There’s an old joke about a guy who’s running late for an important meeting. When he pulls into the busy parking lot, there are no spots available. “Lord,” the man prays, “if you can find me a place to park, I’ll do anything you ask!” Miraculously, a car pulls out of a spot just ahead. “Never mind, Lord,” the man exclaims, “I found one myself!”
When it comes to the theological principles behind this joke, Christians may fall into one of two camps. It would never occur to some of us to pray for a parking spot. Imagine walking into God’s throne room and asking Him for help with our first world problems! You should be thankful that you have a car at all! We would prefer to leave prayer for the important things. For others of us, we pray for the parking spot without thinking, because prayer comes as naturally as breathing. Doesn’t I Thessalonians 5:17 teach us to “pray without ceasing,” after all?
We can admire the reverence for God that those in the first camp are trying to respect. We should never approach God glibly. It is only through the precious blood of Jesus, shed on the cross for sins, that we can talk to God in prayer at all. But if you’re a Christian, Jesus did die for your sins, and you have been brought into a new relationship to God, as a daughter or a son. What kinds of things can you now ask him for?

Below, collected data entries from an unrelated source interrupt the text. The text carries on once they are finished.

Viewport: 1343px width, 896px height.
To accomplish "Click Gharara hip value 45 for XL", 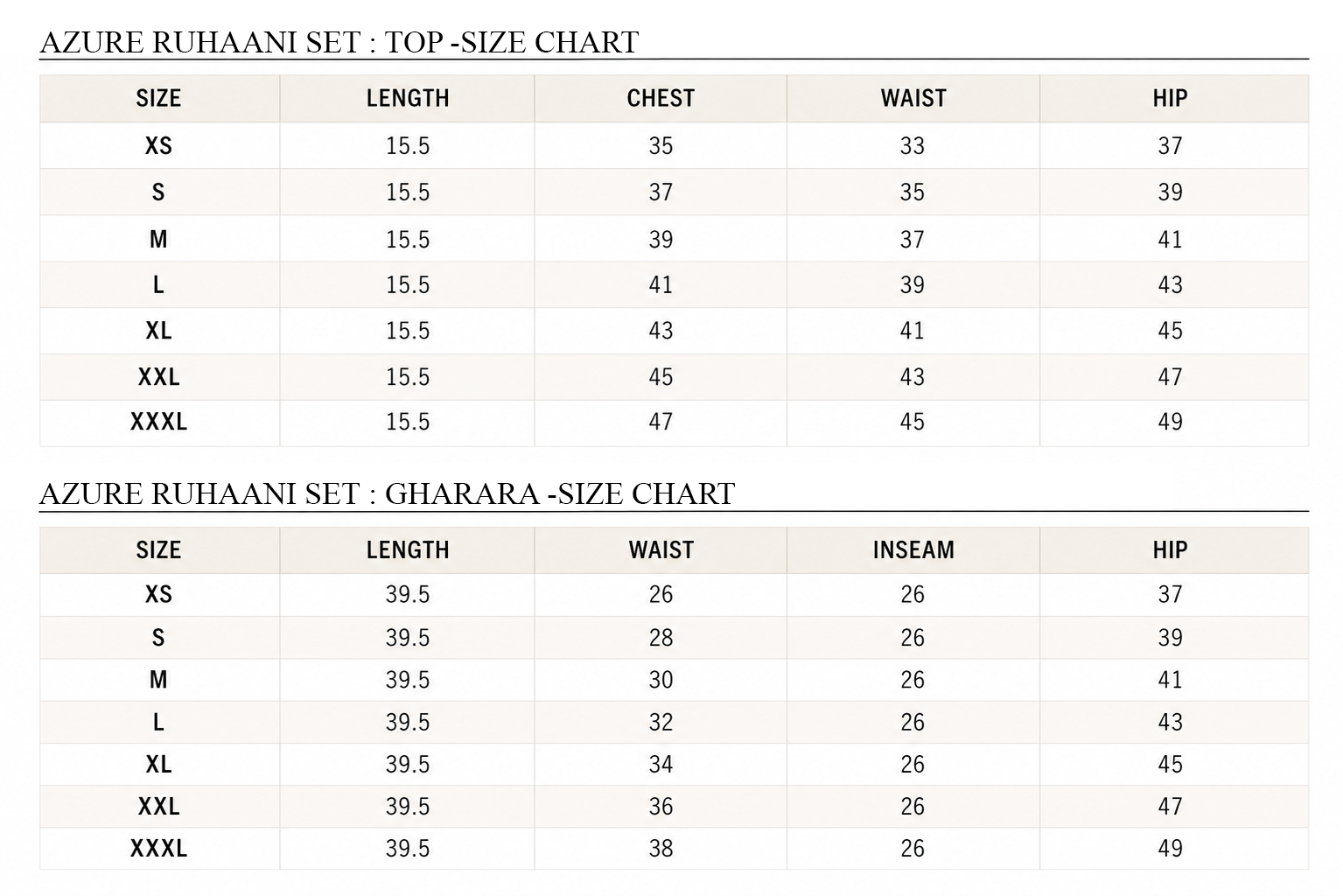I will [x=1170, y=765].
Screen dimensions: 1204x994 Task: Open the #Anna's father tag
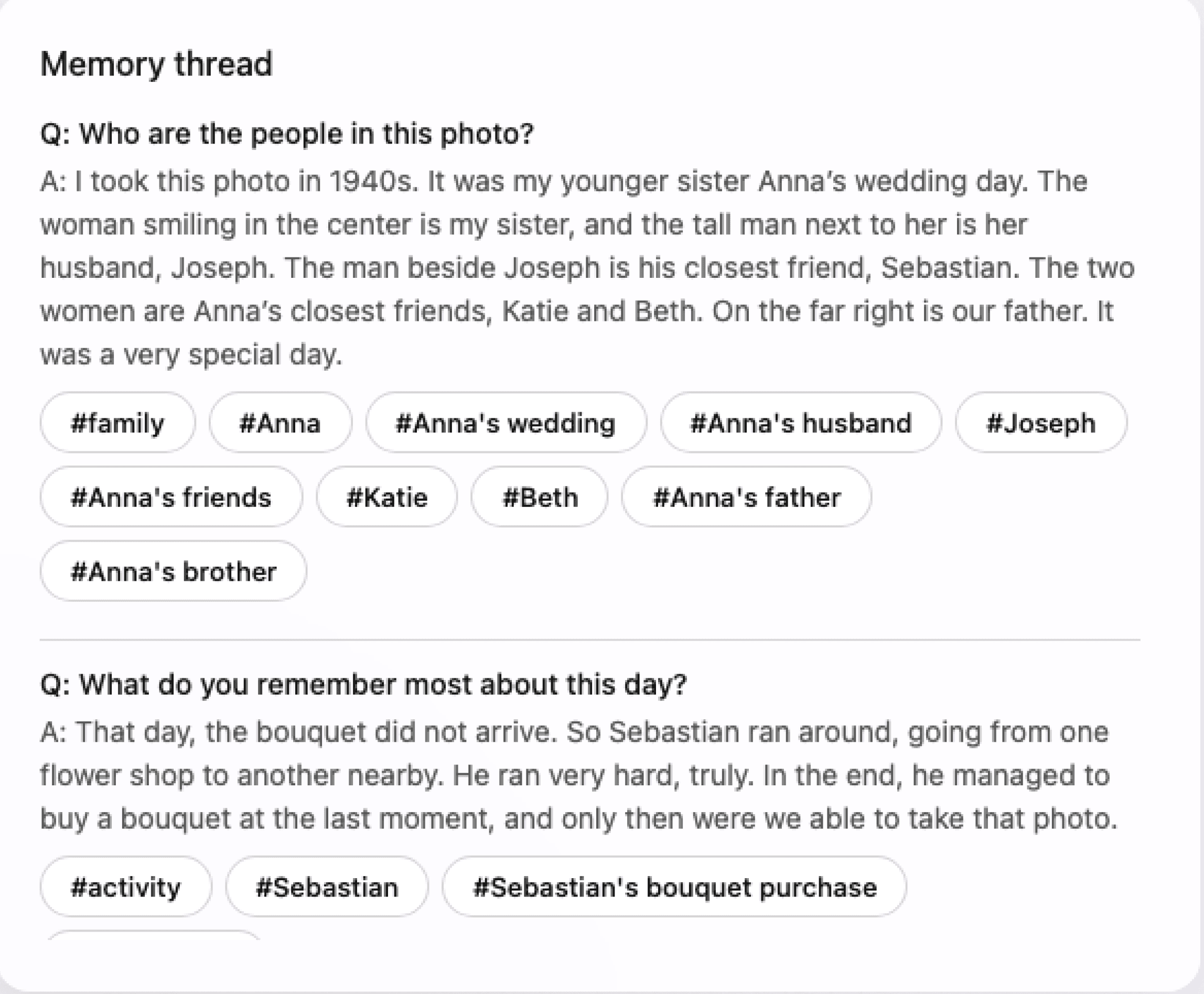pos(746,496)
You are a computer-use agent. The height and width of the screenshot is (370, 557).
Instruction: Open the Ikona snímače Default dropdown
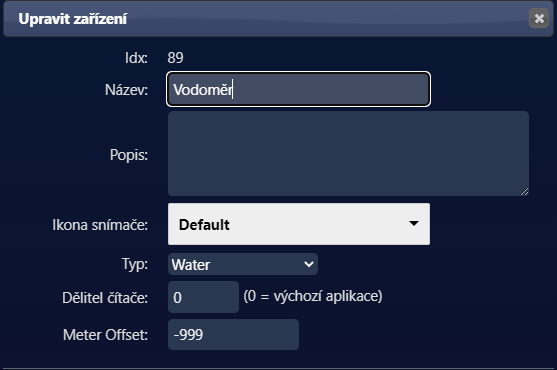pyautogui.click(x=299, y=224)
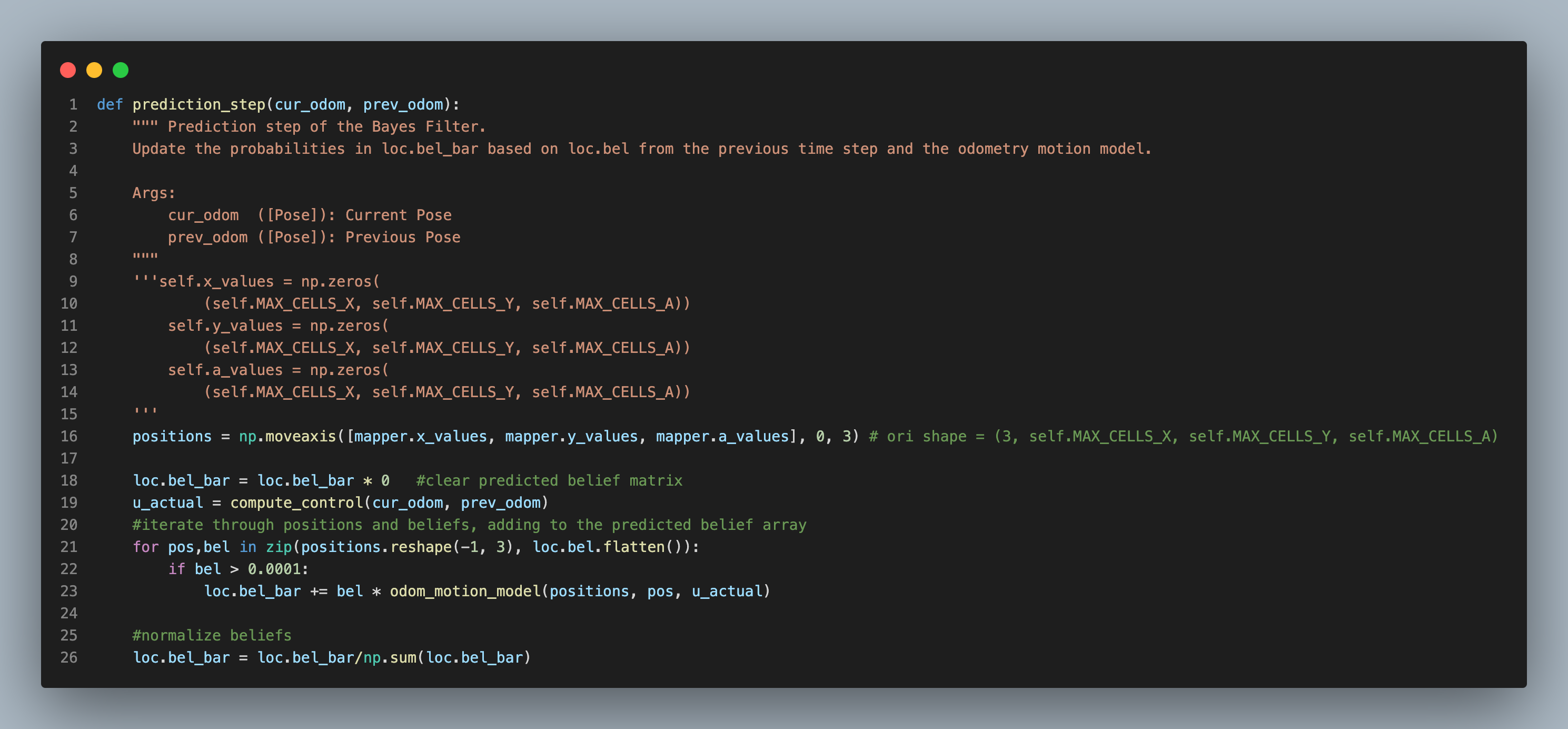The width and height of the screenshot is (1568, 729).
Task: Click the zip keyword in for loop
Action: pos(279,547)
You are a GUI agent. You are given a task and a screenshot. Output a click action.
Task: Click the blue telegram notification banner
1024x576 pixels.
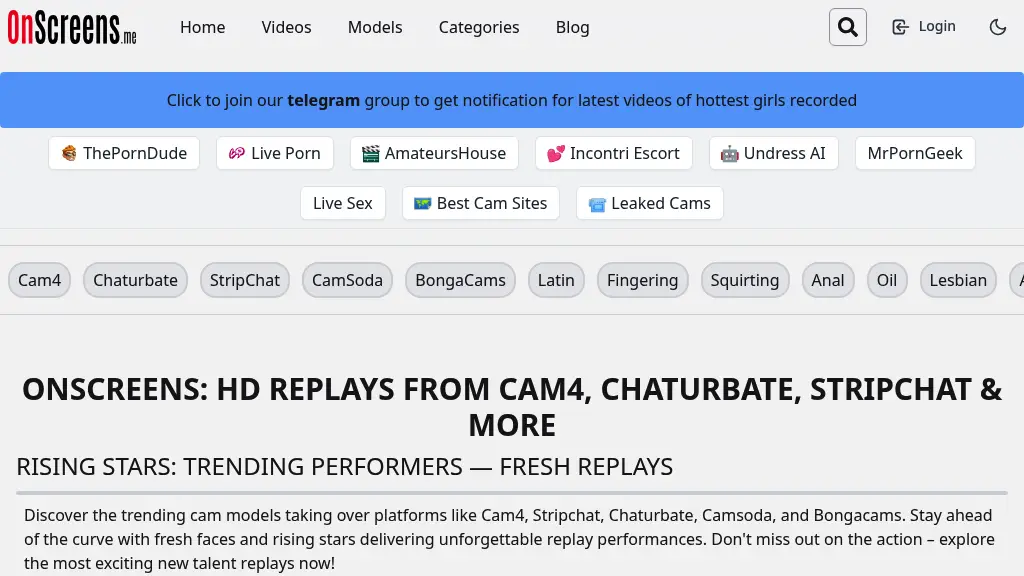[512, 100]
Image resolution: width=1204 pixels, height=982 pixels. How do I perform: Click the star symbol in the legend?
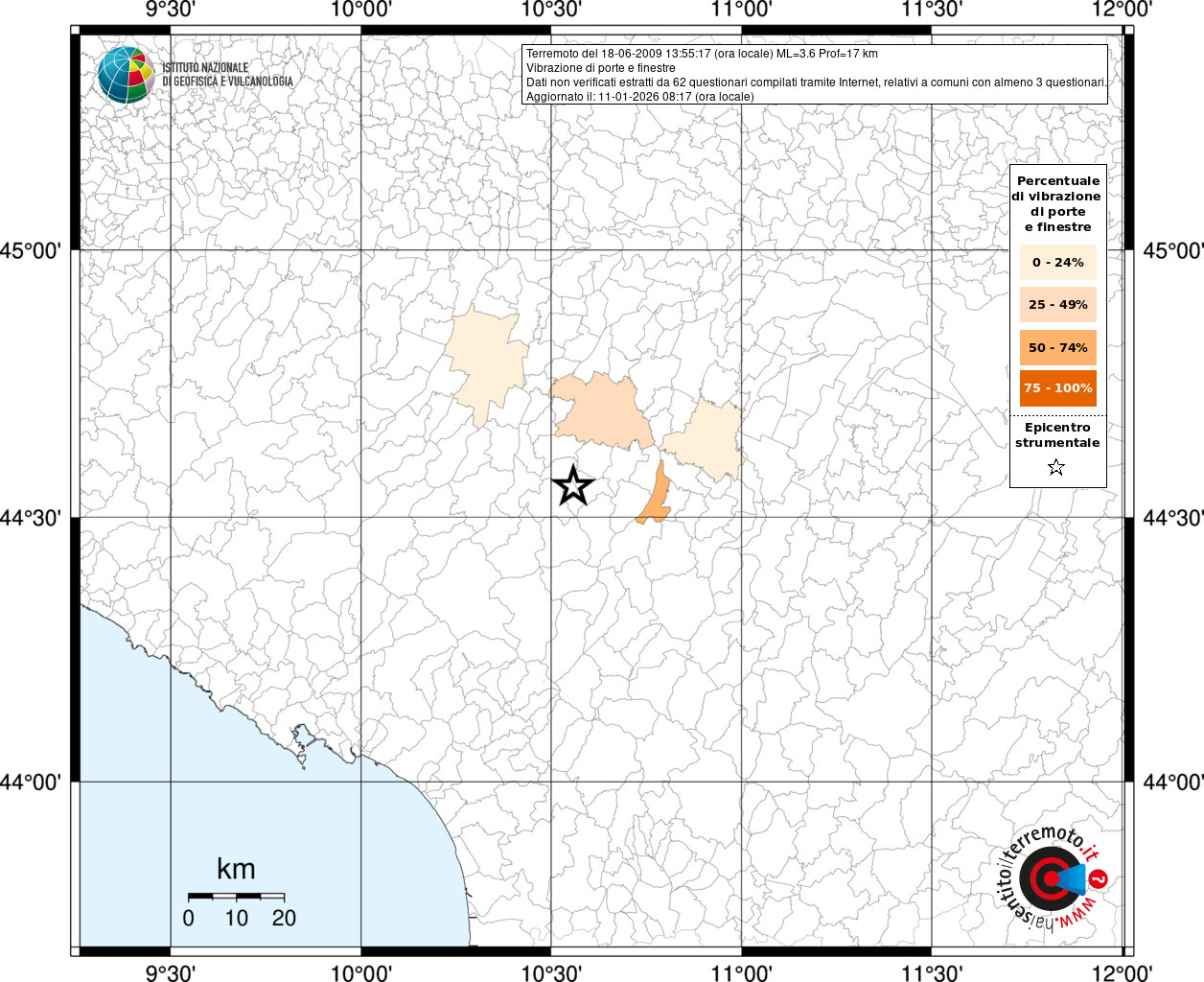tap(1056, 467)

When Jesus’ disciples asked him how to pray, he gave them some insights into the nature of God’s fatherly love. First, he told them to pray “give us each day our daily bread,” (Luke 11:3). Whether we are on welfare, or get a nice paycheck, or bake the bread ourselves, it is God who provides it. Praying the Lord’s prayer regularly can help us remember this. Unfortunately, Christians get into the habit of speaking as if everything just happens naturally, instead of supernaturally. Does God care that it’s raining today? Psalm 135 teaches that “He it is who makes the clouds rise at the end of the earth, who makes lightnings for the rain and brings forth the wind from his storehouses.” Don’t let the monotony of life delude you into thinking God’s not intimately involved.
In this same passage on prayer Jesus asks “What father among you, if his son asks for a fish, will instead of a fish give him a serpent; or if he asks for an egg, will give him a scorpion?” (Luke 11:11-12). Now, if one of my children were to ask me for a fish, it would sound something like this: “can I have a fish, can I have a fish, can I have a fish, can I have a fish?” Then he or she might ask me for an egg, then a banana, then to read a book to him or her, then to play legos, and then, and then…. you get the idea. Young children never tire of asking, and they are unashamedly in need of help. We are to approach our heavenly father in the same way. Jesus continues: “If you then, who are evil, know how to give good gifts to your children, how much more will the heavenly Father give the Holy Spirit to those who ask him!” (Luke 11:13).
Jesus teaches us to pray for everything from our food to the presence of the Holy Spirit. Prayer is asking: we are to ask reverently, dependently, expectantly. Parking spots shouldn’t be the only thing we pray for, but a in a life characterized by dependent prayer, we need not hesitate to ask our heavenly Father for anything.